Requirements:
1 - Copy out every line of the records that contains the string "coordinates", matching case exactly.
2 - Continue the forum post about the Beecke piano quintet from where it stops.

[BEGIN Excerpted passage]

# Expressive passage from Beecke piano quintet (1770)



## hammeredklavier (Feb 18, 2018)

I just wanted to share this (starts @ 7:00)-







> https://en.wikipedia.org/wiki/Franz_Ignaz_von_Beecke Franz Ignaz von Beecke (1733-1803). "Von Beecke served in the Bavarian Dragoon Regiment of Zollern from 1756, during which time he fought in the Seven Years' War. He served with distinction and was promoted to Captain. He was known at the time chiefly for his great skill in playing the harpsichord, although he composed a wide range of music as well, having studied with Christoph Willibald Gluck. He died in Wallerstein, Germany.

[END Excerpted passage]
[BEGIN Exercise material]

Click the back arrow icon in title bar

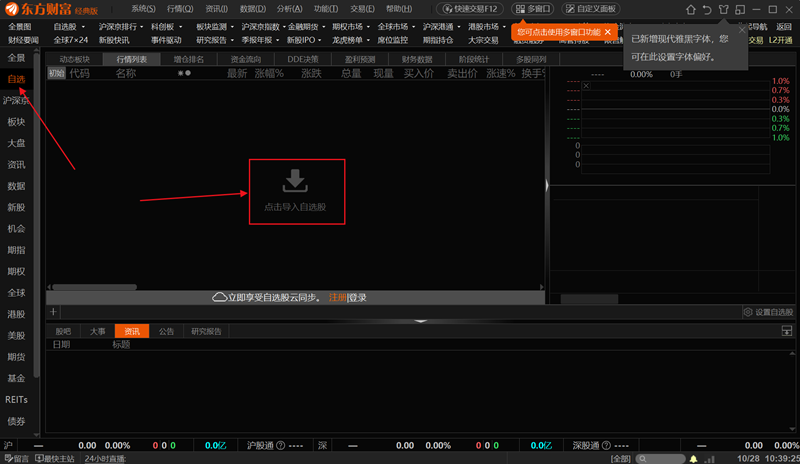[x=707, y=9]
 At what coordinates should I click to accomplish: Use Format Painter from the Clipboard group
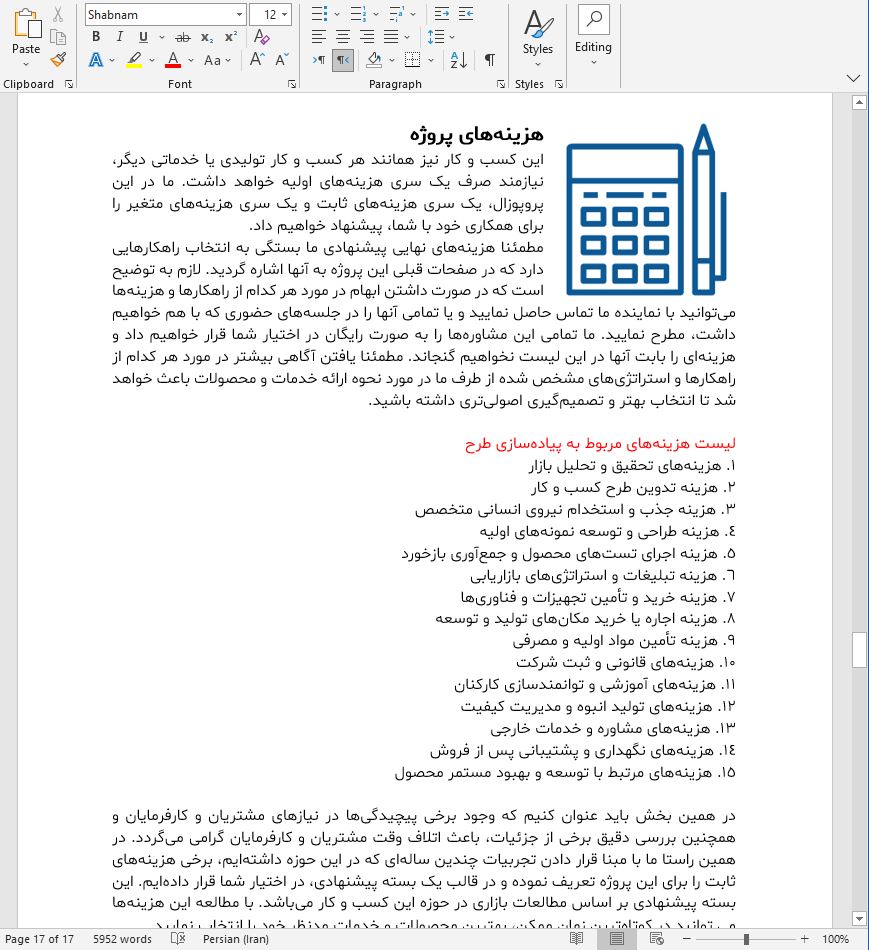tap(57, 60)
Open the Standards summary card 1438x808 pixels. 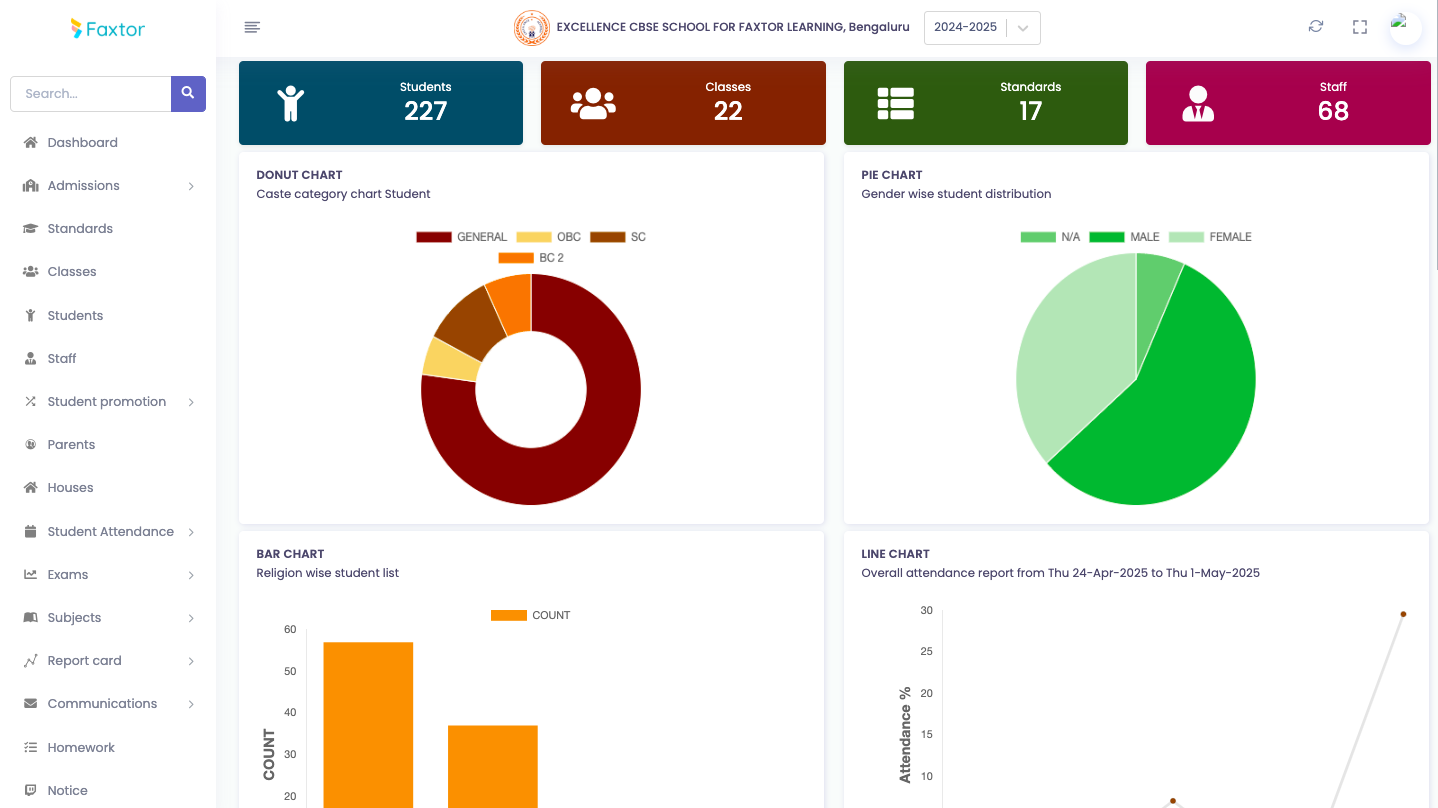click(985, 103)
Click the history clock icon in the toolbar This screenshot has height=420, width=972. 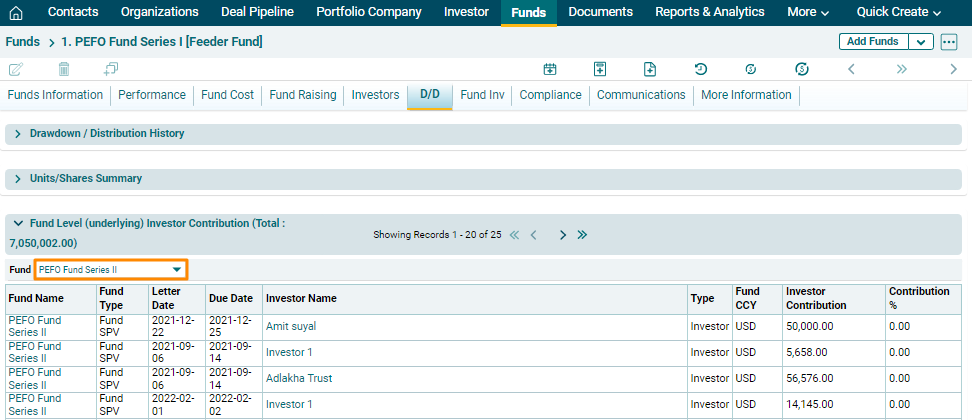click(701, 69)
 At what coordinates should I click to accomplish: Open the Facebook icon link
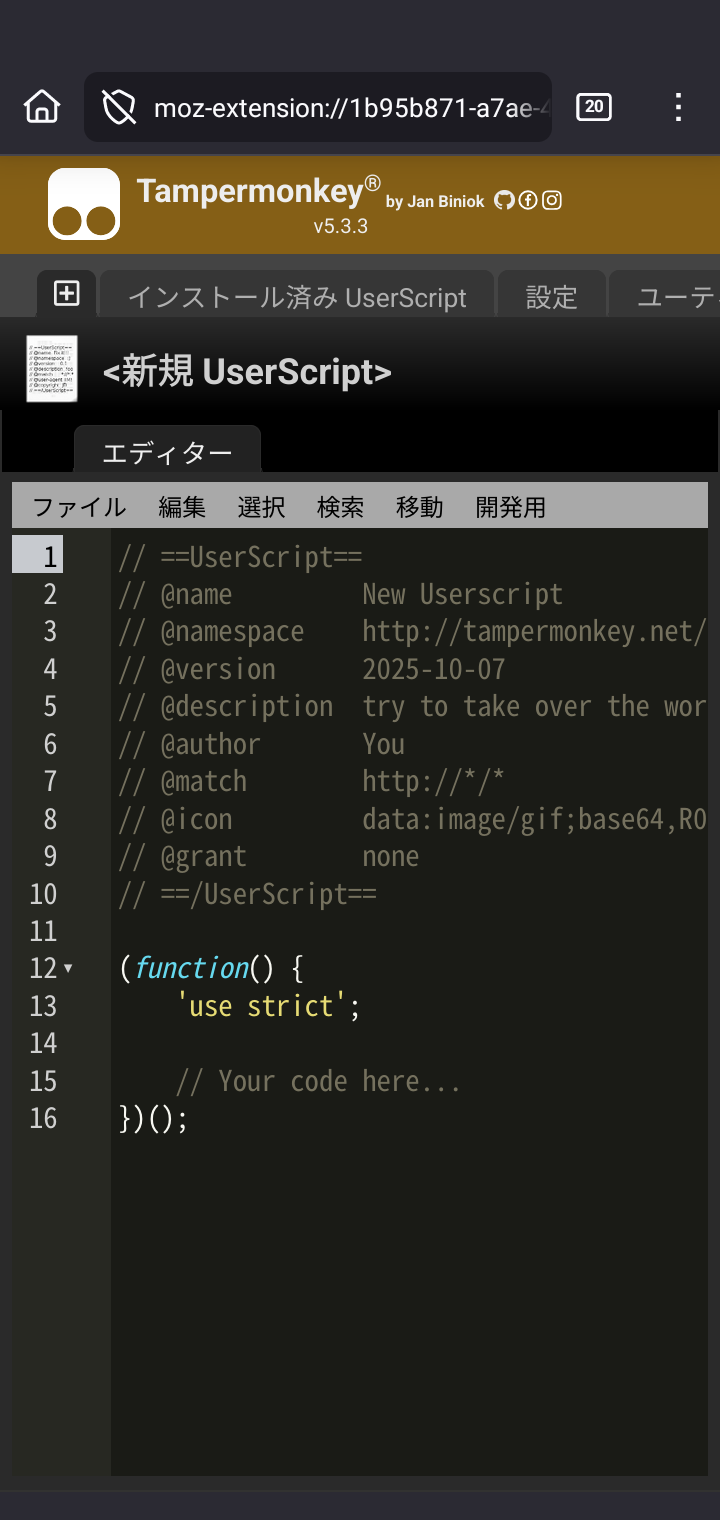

[END Exercise material]

Exercise responses:
1 -
 At what coordinates should I click to accomplish: Use Format Painter from the Clipboard group
 At what coordinates should I click to accomplish: Open the Facebook icon link

2 -
> In 1775, von Beecke met the 19-year-old Wolfgang Amadeus Mozart in Munich and the two engaged in a piano playing competition at the well-known inn Zum Schwarzen Adler. The poet and composer Christian Friedrich Daniel Schubart, who was in the audience, wrote in his Teutsche Chronik (27 April 1775) that in his opinion, von Beecke played far better than Mozart: "In Munich last winter I heard two of the greatest clavier players, Mr Mozart and Captain von Beecke. Mozart’s playing had great weight, and he read at sight everything that we put before him. But no more than that; Beecke surpasses him by a long way. Winged agility, grace and melting sweetness.""


----------



## hammeredklavier (Feb 18, 2018)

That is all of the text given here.